Keycloak and PostgreSQL Configuration¶
This page explains how Keycloak and PostgreSQL are deployed and configured within kdb Insights Enterprise.
Keycloak is an open-source identity and access management platform used by kdb Insights Enterprise to provide features such as:
- User authentication and authorization
- Service account authentication and authorization
- Role management
- Single sign on (SSO) and identity brokering
Keycloak is deployed using the Codecentric Helm chart, which uses images from Codecentric’s public image catalog.
In kdb Insights Enterprise Keycloak is backed by PostgreSQL. To support high-availability (HA) deployments and improve configurability the CloudNativePG (CNPG) is used. CloudNativePG is the Kubernetes operator that covers the full lifecycle of a highly available PostgreSQL database cluster with a primary/standby architecture, using native streaming replication.
Install scenarios¶
The install scenarios are as follows:
| Operation | Database Behavior |
|---|---|
| New Install | A new empty CNPG database cluster is created and initialized. |
| Upgrade | The data and roles from the existing PostgreSQL database are automatically migrated into the new CNPG cluster to preserve all application data. The old PostgreSQL volume is retained in case of a rollback being required. |
| Rollback | When rolling back to an version prior to 1.17 the rollback reuses the existing PersistentVolumeClaim (PVC) from the previous PostgreSQL installation to restore the original database state. Changes made to the database with the upgraded system will be lost. |
Keycloak Configuration¶
Configuration of Keycloak can be managed through the values file.
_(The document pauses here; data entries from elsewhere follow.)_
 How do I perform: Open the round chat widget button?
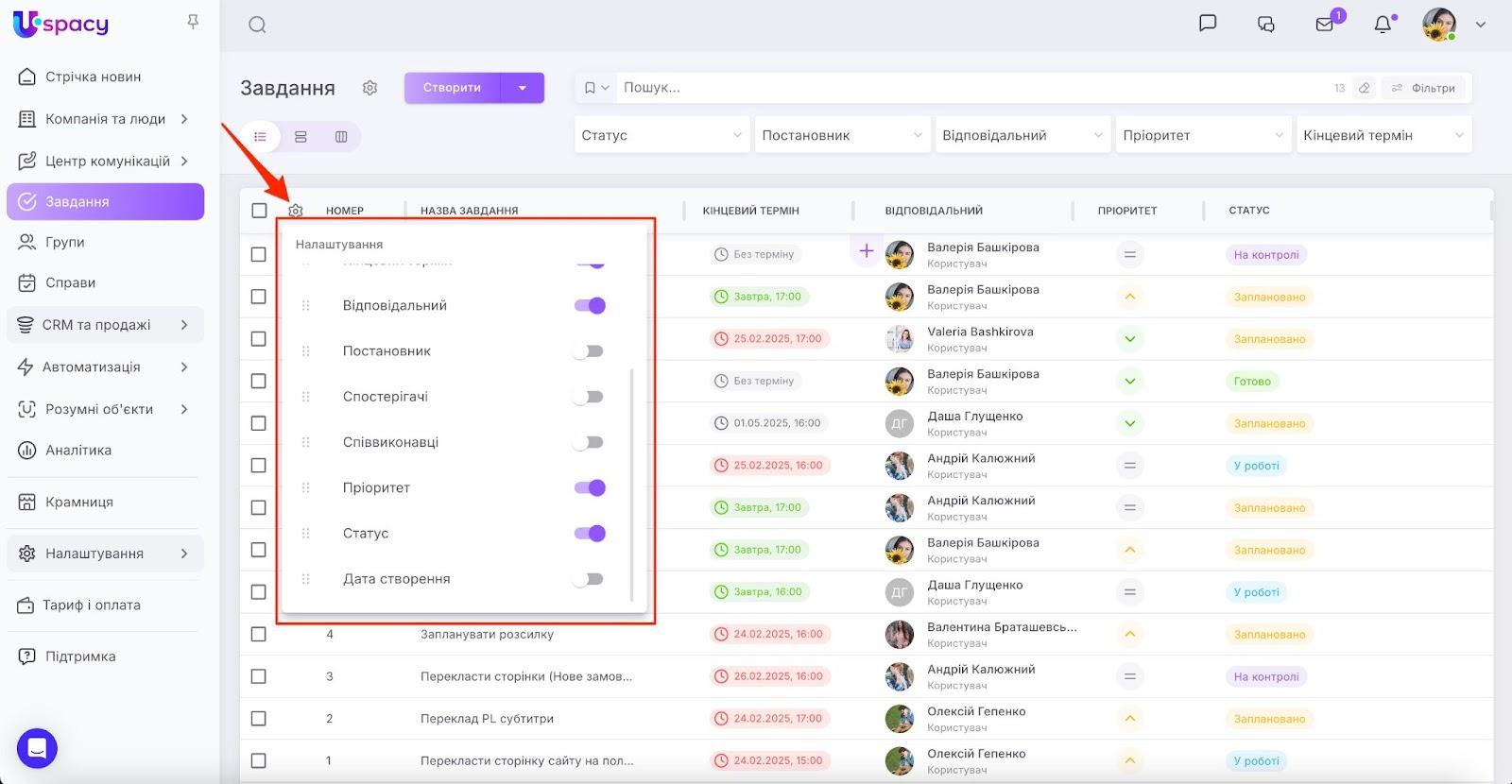(37, 749)
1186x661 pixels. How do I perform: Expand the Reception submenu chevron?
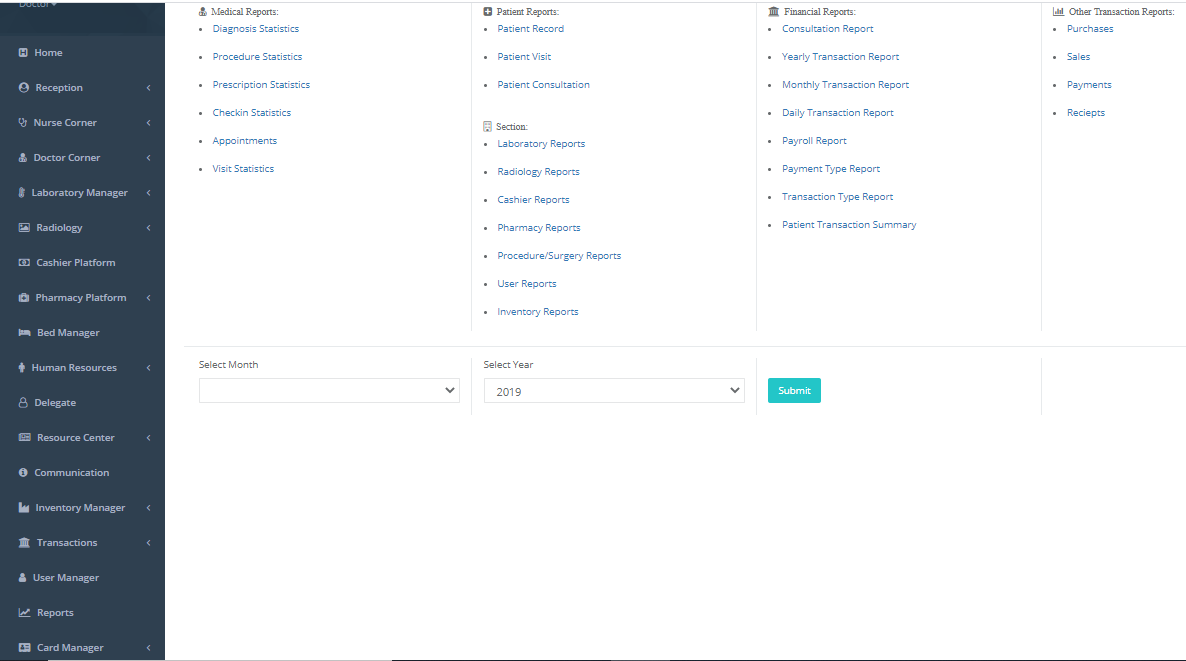148,88
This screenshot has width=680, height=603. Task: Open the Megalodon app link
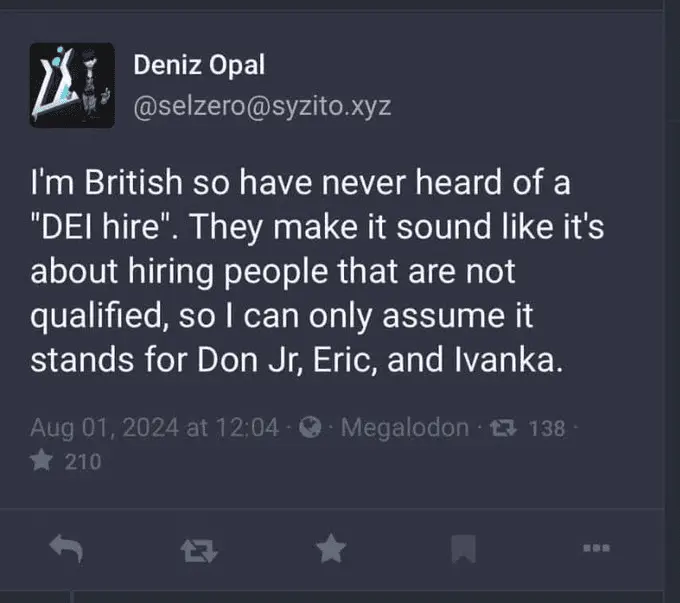(x=405, y=427)
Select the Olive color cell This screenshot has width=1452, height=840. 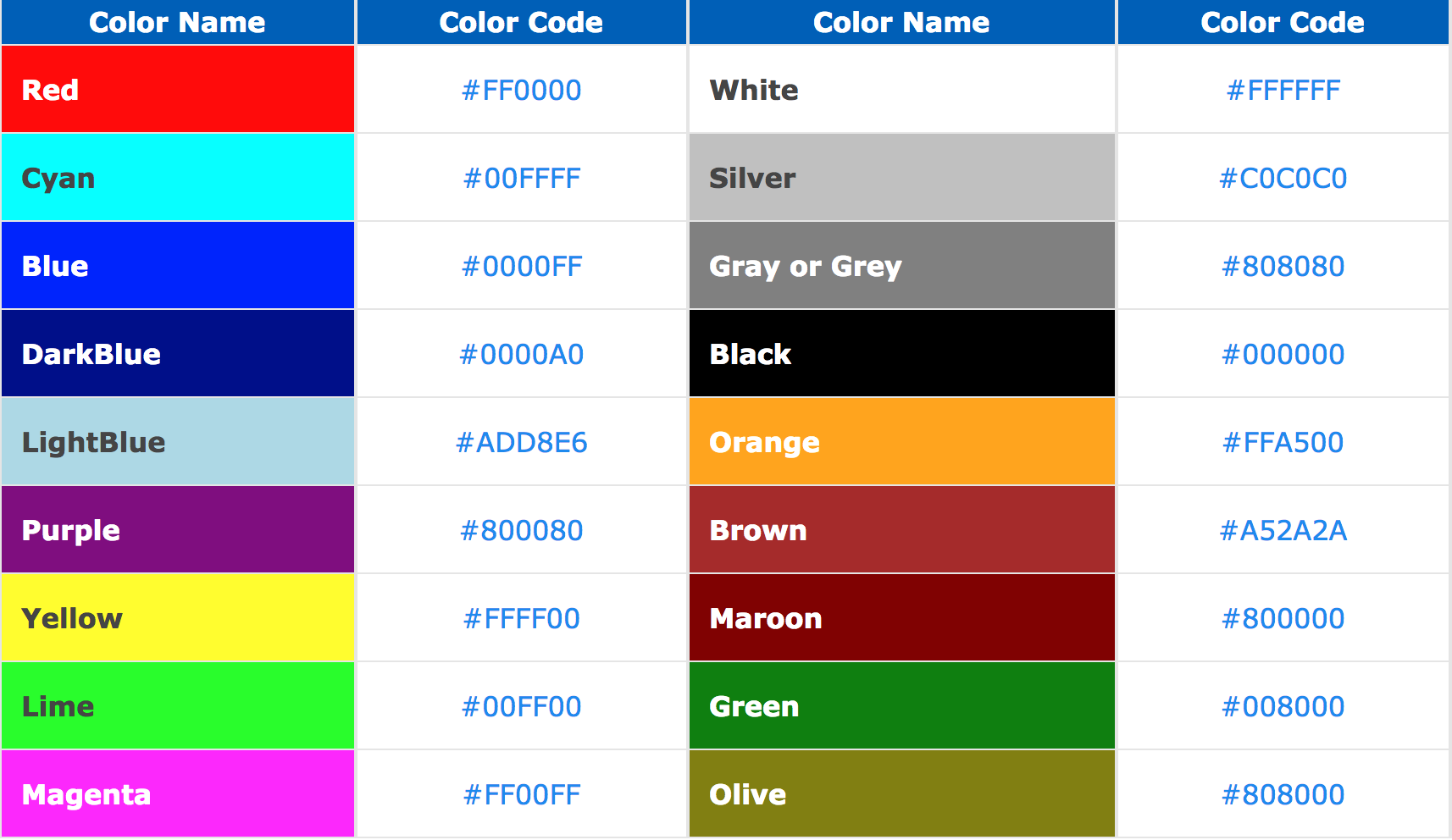[901, 794]
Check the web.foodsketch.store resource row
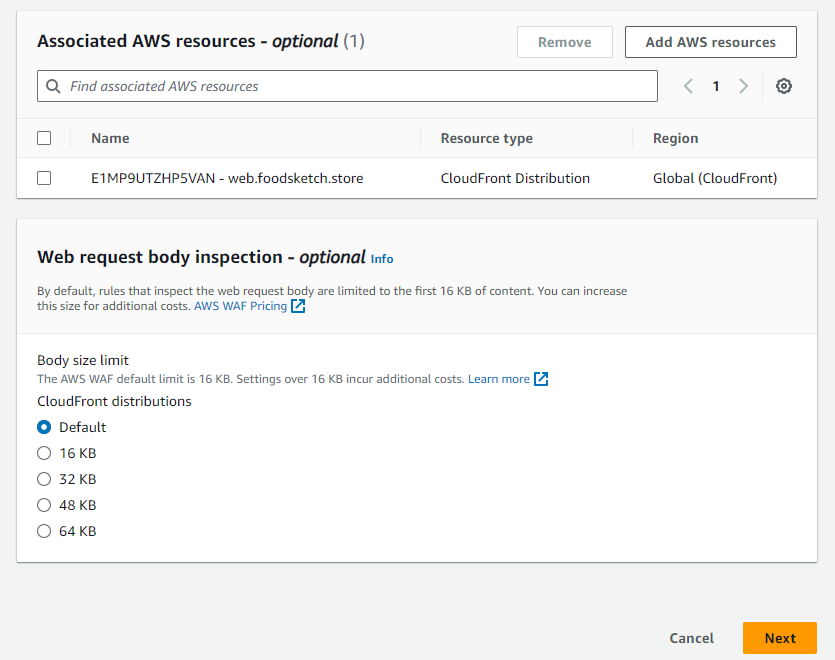The image size is (835, 660). (44, 178)
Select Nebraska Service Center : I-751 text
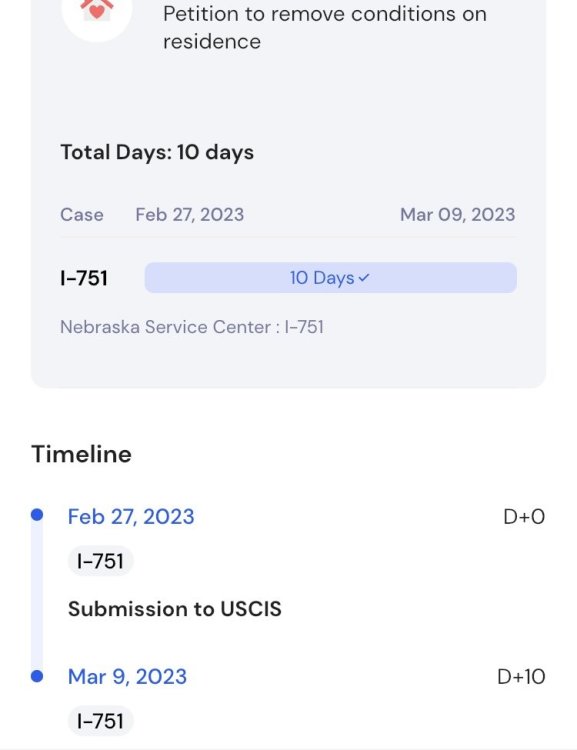577x750 pixels. coord(192,327)
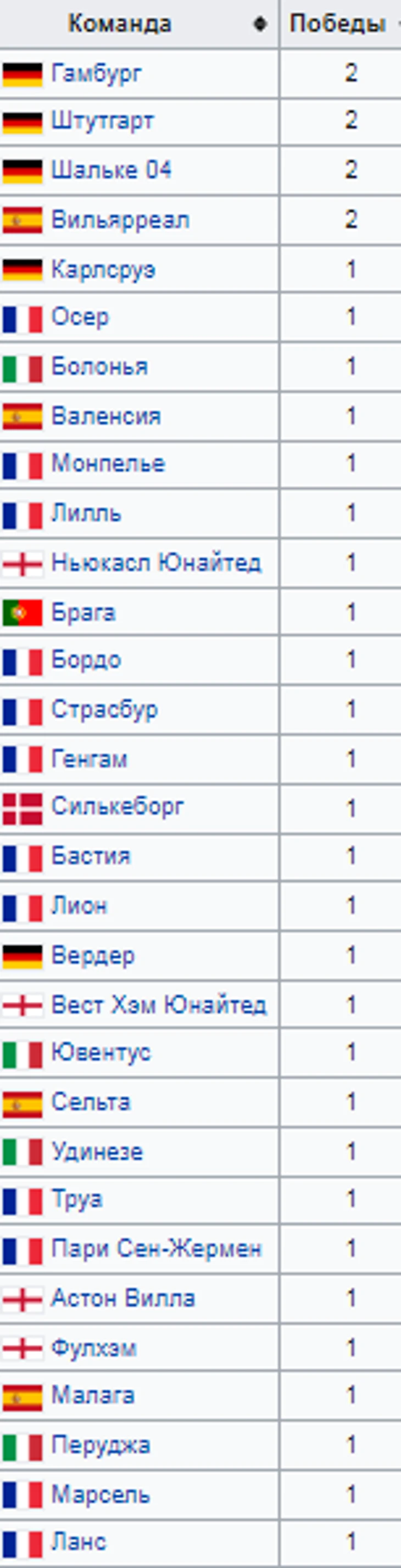Click the Spanish flag next to Вильярреал
401x1568 pixels.
[23, 221]
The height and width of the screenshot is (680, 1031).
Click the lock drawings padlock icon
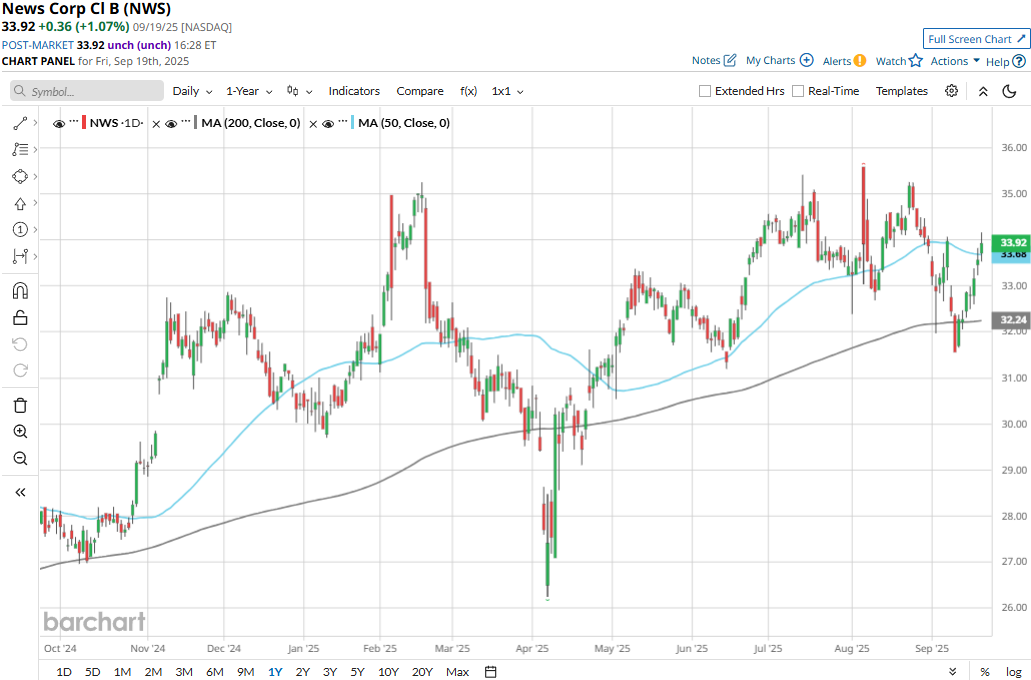point(20,318)
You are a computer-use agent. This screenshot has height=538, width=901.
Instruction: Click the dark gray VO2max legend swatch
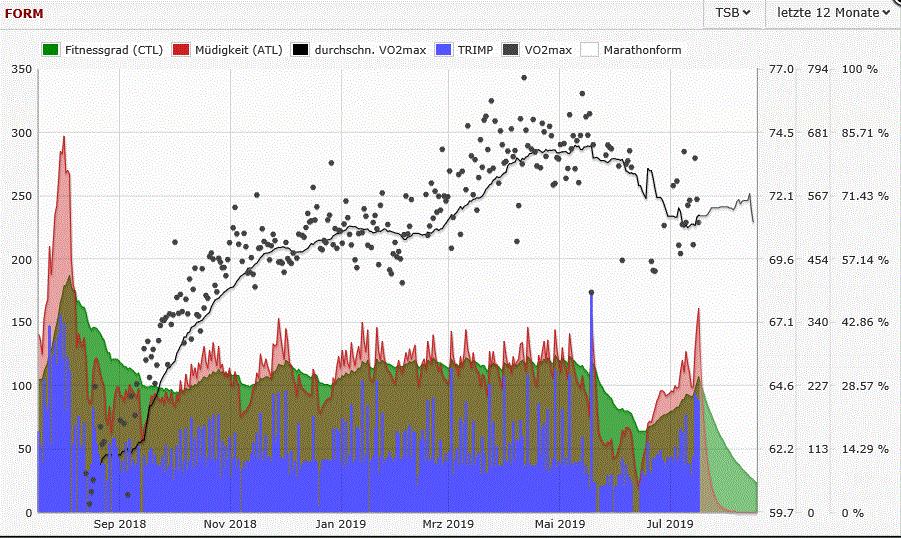point(512,49)
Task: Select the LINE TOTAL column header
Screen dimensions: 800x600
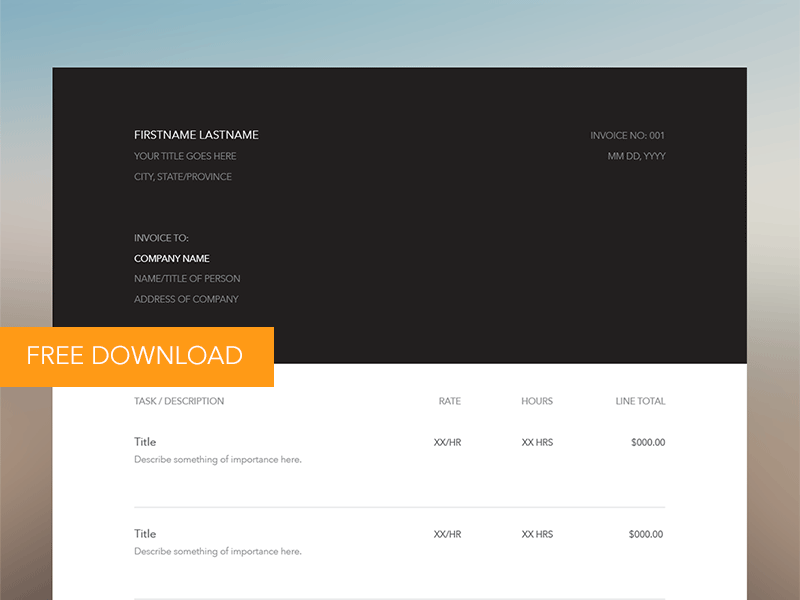Action: pyautogui.click(x=639, y=400)
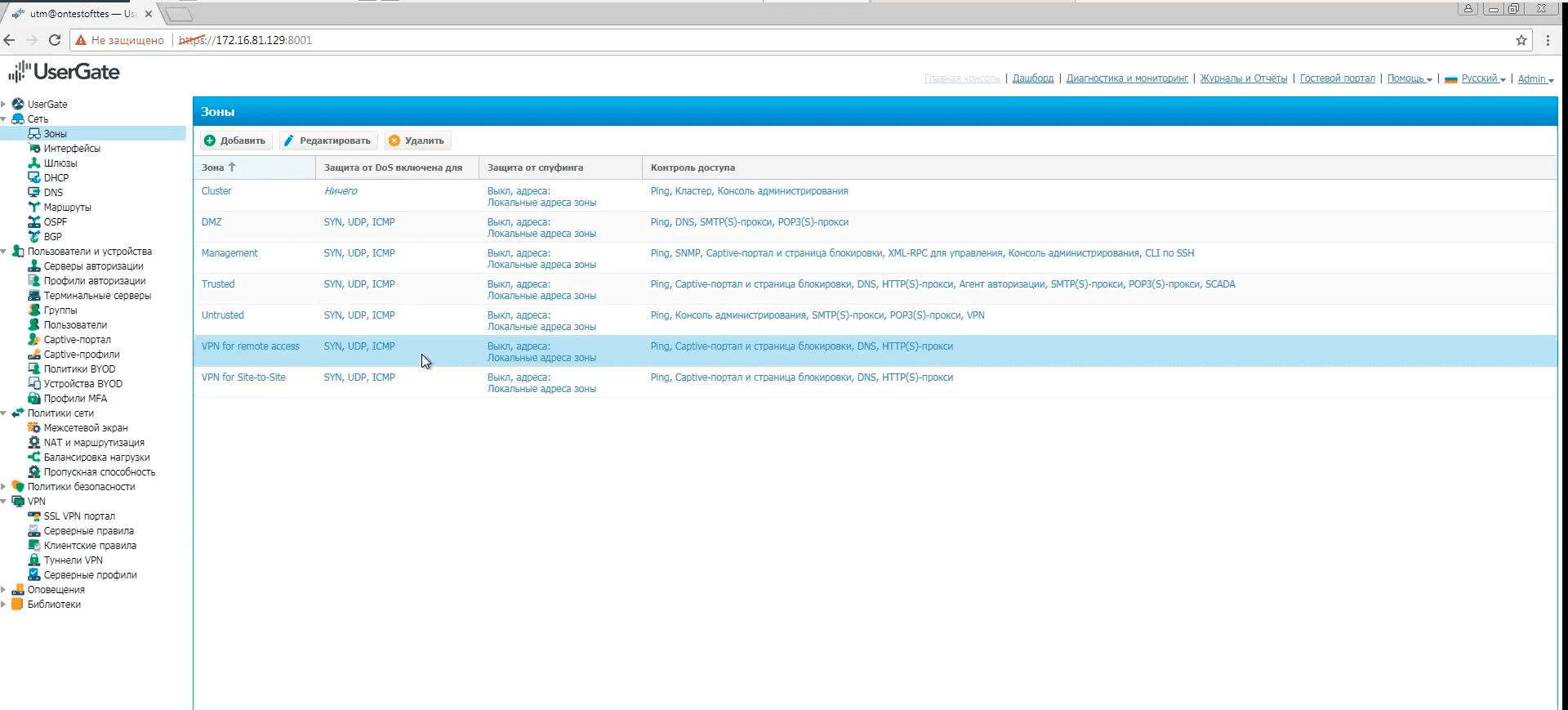1568x710 pixels.
Task: Collapse the Сеть tree node
Action: pos(4,119)
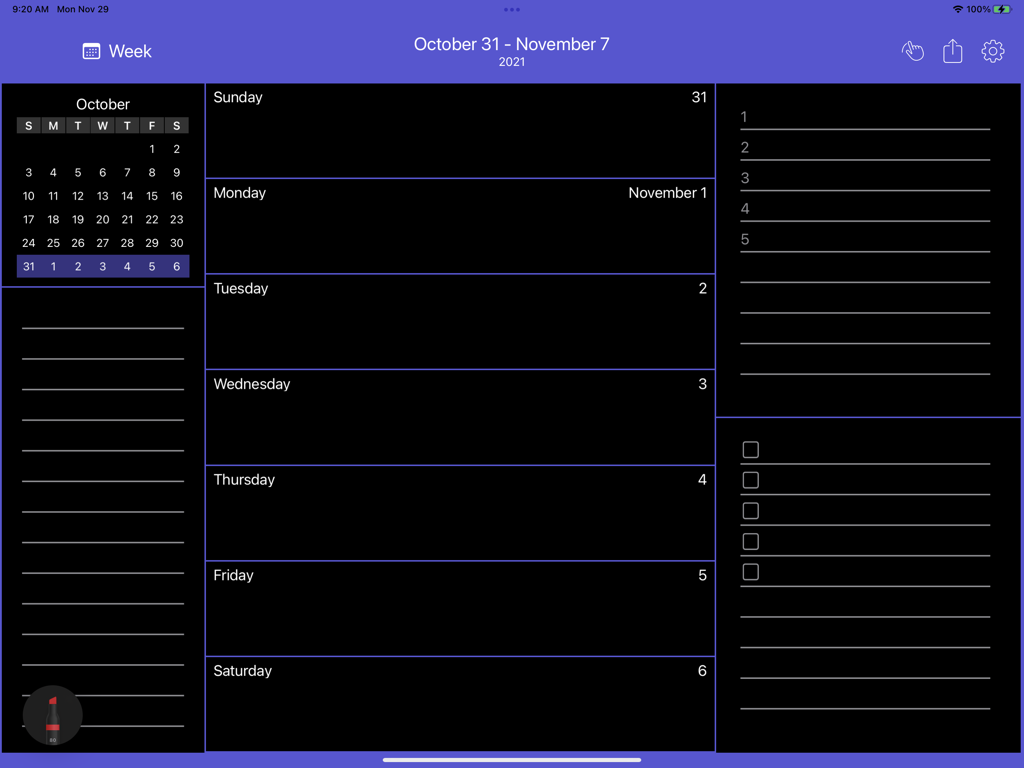The height and width of the screenshot is (768, 1024).
Task: Tick the bottom checkbox in task list
Action: click(751, 572)
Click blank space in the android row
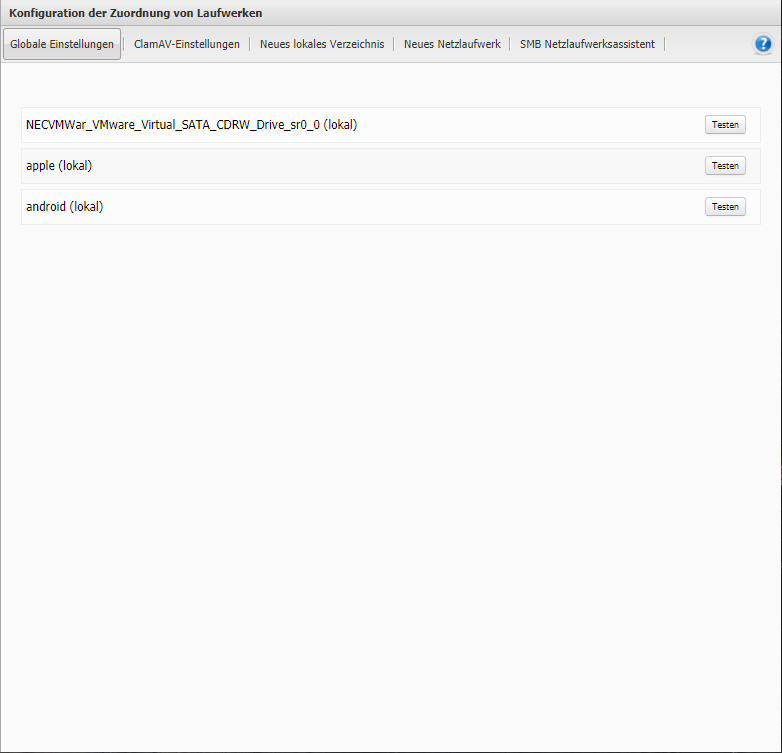The image size is (782, 753). [x=400, y=207]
Example configuration snippet:
global:
keycloak:
auth:
existingSecret: kxi-keycloak
guiClientSecret: guiClientSecret
operatorClientSecret: operatorClientSecret
keycloak:
importUsers: true
initClient:
clientId: test-client
clientSecret: test-secret
enabled: true
initUser:
auth: test-password
name: test-user
enabled: true
replicas: 3
resources:
requests:
cpu: 80m
memory: 128Mi
CNPG Configuration¶
Configuration of both the CNPG database and the CNPG operator can be managed through the values file.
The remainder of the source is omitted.